Il est important cependant de préciser qu’il n’est pas utile de se lamenter sur les tactiques musulmanes. En fait, une fois que l’on se souvient que la culture musulmane n’est pas une culture du pardon, mais une culture de l’honneur, on désamorce la rancœur pour se concentrer sur quelque chose de bien plus intéressant pour l’apologétique : comment exprimer l’évangile d’une façon qui subvertisse à la fois la fausse religion musulmane, sans faire perdre la face aux croyants musulmans, de manière à ne pas déclencher leurs réflexes de préservation ?

Une constante qui revient souvent est l’importance de la relation individuelle, hors du regard public, où les mécanismes de honte et d’honneur ne seront pas sollicités de la même façon. Dans ce contexte, pour peu que l’on respecte une stricte égalité et équité, il est plus facile à un musulman de considérer les dogmes chrétiens dans un cadre privé.

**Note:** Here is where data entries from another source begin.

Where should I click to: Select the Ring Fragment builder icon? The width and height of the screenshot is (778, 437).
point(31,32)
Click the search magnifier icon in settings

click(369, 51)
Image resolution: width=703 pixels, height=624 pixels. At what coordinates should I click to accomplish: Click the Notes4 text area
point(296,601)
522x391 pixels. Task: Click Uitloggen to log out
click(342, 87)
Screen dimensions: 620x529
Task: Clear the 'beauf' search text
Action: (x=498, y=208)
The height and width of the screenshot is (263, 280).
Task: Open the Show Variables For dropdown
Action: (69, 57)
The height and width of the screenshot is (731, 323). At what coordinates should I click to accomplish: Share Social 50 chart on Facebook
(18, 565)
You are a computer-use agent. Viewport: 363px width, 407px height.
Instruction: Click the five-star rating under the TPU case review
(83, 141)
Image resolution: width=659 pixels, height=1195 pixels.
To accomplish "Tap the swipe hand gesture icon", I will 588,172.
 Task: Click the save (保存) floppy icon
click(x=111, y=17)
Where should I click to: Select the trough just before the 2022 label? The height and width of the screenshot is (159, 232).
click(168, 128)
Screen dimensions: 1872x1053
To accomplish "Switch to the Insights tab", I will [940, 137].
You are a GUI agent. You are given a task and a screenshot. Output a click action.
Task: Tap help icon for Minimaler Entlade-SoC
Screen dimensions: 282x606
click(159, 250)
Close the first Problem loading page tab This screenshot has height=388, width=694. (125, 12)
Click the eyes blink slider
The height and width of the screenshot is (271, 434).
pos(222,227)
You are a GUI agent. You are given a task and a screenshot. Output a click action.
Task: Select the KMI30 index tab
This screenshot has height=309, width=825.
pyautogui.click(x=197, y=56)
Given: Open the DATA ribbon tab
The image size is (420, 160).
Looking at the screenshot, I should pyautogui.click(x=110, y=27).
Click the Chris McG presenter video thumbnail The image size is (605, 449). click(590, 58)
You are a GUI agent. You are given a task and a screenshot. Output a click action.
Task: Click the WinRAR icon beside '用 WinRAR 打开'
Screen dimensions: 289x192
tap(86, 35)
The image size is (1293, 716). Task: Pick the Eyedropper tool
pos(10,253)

Mais que faire alors des débats publics ? D’autres apologètes comme David Wood acceptent le jeu de la querelle d’honneur, et répondent aux musulmans avec la même verve et la même agressivité. D’autres méthodes seront encore à tenter, mais il est probable que nous ayons au final besoin de toutes les méthodes, des plus douces aux plus spectaculaires pour parler à tous les profils de musulmans.

En guise de conclusion, je retiens l’importance vitale de prêter attention non pas seulement au contenu des argumentations, mais aussi à ce que chaque partie attend du débat apologétique. Cela guidera notre rhétorique également, et nous évitera de perdre des occasions d’évangéliser efficacement pour le Royaume.


[1] On comprend la tactique : il s’agit de cibler un livre où la divinité de Jésus n’est pas mentionnée de telle sorte qu’on fasse apparaître les chrétiens comme des menteurs. A ceci, on peut répondre en demandant si tous les dogmes de l’Islam sont indiqués dans toutes les sourates y compris les plus petites ? C’est l’ensemble du canon qu’il faut considérer, et non seulement 3 Jean.

Étienne Omnès

Mari, père, appartient à Christ. Les marques de mon salut sont ma confession de foi et les sacrements que je reçois.